What's New in Data Pipelines (October 2023)

By Bethany Scott and Corinne Walker

Data Pipelines (beta) is a new data engineering and integration application that was released in ArcGIS Online in June 2023. The Data Pipelines development team has been listening closely to your feedback and have implemented new features based on your requests. New features include scheduled data pipeline workflows, and an easier way to configure the schema for delimited datasets. Keep reading to learn more!

Scheduled data pipelines

Data is constantly changing and growing. Working with the latest data can be critical in providing meaningful maps and dashboards, conducting accurate analysis, and making informed decisions. We’re excited to announce the ability to schedule data pipeline tasks so you can automatically keep your data up to date.

You can schedule data pipelines to run at specific intervals, such as every hour, at a certain time of day, or monthly. For example, let’s say your data pipeline ingests data from a public URL that updates every night at 6 pm. You can configure a task to run every day in the evening to update your feature layer with the newest data. You can use the Manage scheduling page to create, edit, and view tasks. For each task that is run, you can view results, the run duration, inspect any messages returned from the run, and more.
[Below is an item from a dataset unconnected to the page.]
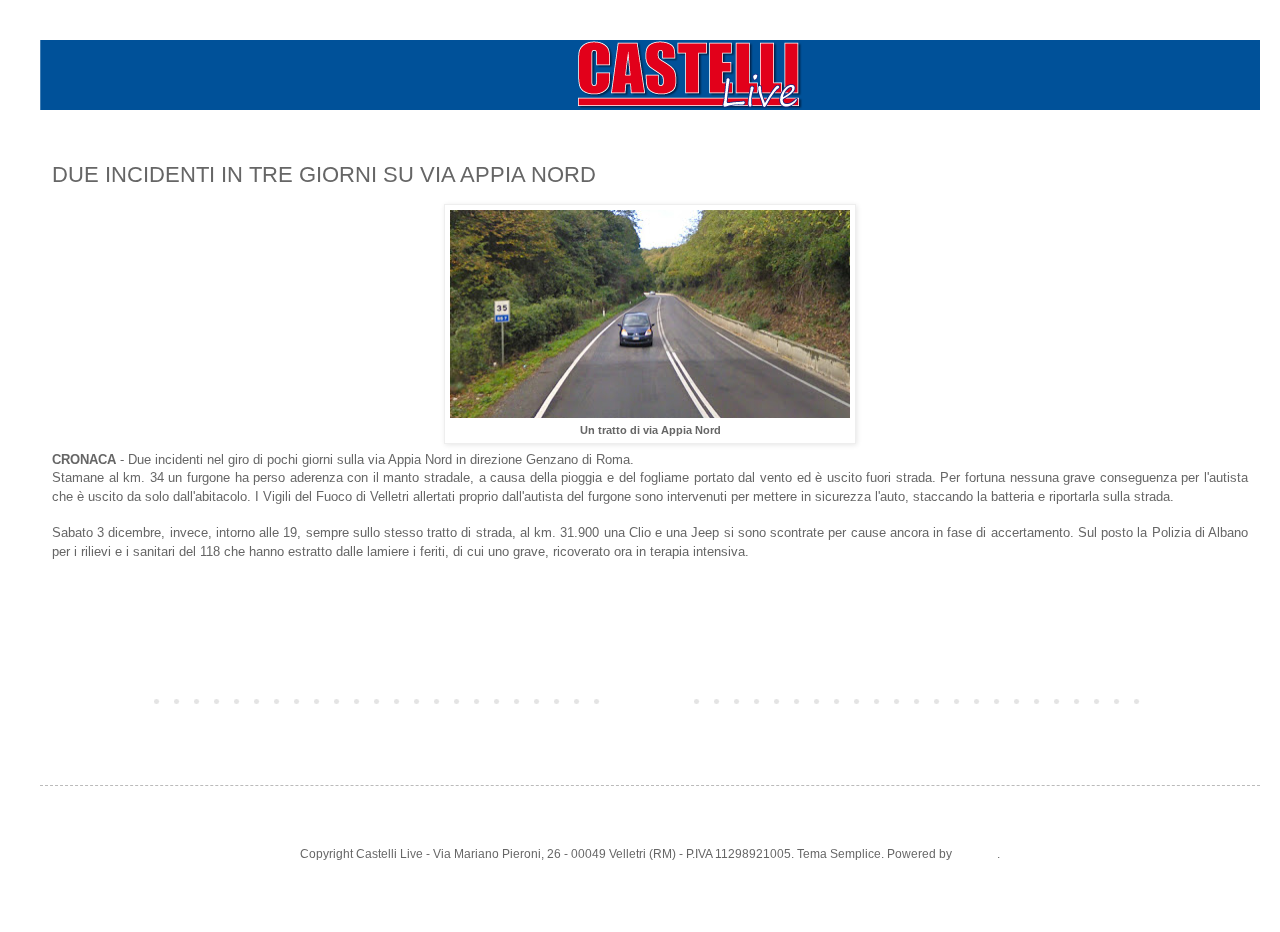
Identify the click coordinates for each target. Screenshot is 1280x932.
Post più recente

Watch the video below for a quick tour of scheduling.

To learn more about scheduling, see the help topic Schedule a data pipeline task.

Schema configuration

Another new feature is the ability to configure the schema for datasets in CSV and other delimited formats. This gives you more control over your data and how you want to represent fields throughout your workflow and in the output feature layer or table. With the new experience for configuring schema, you can modify field names, field types, and choose which fields you want to include or exclude. You can return to the schema configuration dialog and modify these properties at any time.

Configure schema for delimited files in Data Pipelines.
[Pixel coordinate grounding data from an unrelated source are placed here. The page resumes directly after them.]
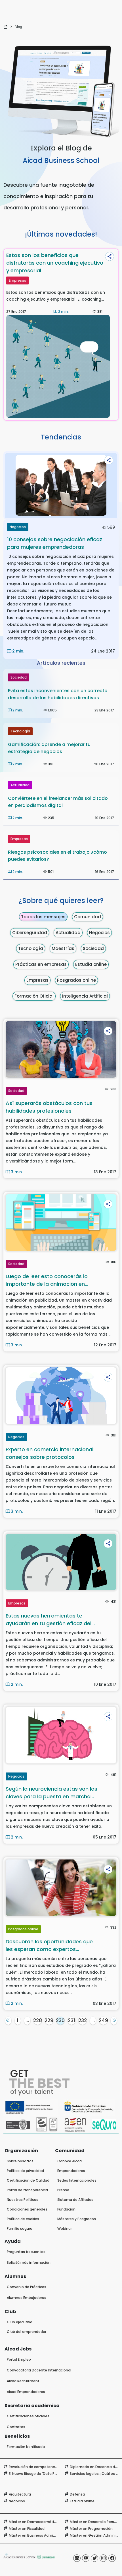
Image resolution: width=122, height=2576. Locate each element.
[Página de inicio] (5, 27)
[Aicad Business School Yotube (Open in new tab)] (85, 2558)
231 (71, 2020)
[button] (109, 256)
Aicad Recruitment (23, 2381)
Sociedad (18, 677)
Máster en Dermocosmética (33, 2521)
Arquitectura (20, 2494)
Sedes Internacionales (76, 2180)
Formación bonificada (26, 2446)
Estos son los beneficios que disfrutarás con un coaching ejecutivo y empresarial (54, 263)
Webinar (64, 2228)
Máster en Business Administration (39, 2535)
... (27, 2020)
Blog (18, 27)
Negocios (18, 526)
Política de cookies (23, 2218)
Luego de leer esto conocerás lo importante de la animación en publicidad (47, 1280)
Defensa (77, 2494)
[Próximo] (114, 2021)
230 (60, 2020)
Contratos (16, 2426)
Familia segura (19, 2228)
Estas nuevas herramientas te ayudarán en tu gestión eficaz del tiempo (48, 1619)
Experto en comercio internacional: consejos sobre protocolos (50, 1453)
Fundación (66, 2209)
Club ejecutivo (19, 2322)
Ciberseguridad (29, 933)
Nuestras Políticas (22, 2199)
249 (103, 2020)
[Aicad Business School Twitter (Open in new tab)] (94, 2558)
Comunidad (87, 917)
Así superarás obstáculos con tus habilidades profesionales (49, 1107)
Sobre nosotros (20, 2161)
For now, schema configuration is only available for delimited file formats, such as CSVs. Unlike other formats supported in Data Pipelines, delimited files do not have field types defined in the source dataset; schema configuration enables you to define the types in the Data Pipelines app. For all other dataset formats, you can continue to use the tool Update fields to modify field names and types, and the tool Select fields to exclude fields from your dataset.

General enhancements

In addition to scheduling and schema configuration, there are other new enhancements including:

Support for writing big integers and date only fields
A new option to calculate summary statistics in the Join tool
Improved error reporting
And more!

To learn more about the new features and enhancements in Data Pipelines, see the What’s New topic in the documentation.

More information

We want to hear from you! There is much more to come in future updates of Data Pipelines, and we value your feedback on what we should do next. Share your ideas or ask us a question in the Data Pipelines community.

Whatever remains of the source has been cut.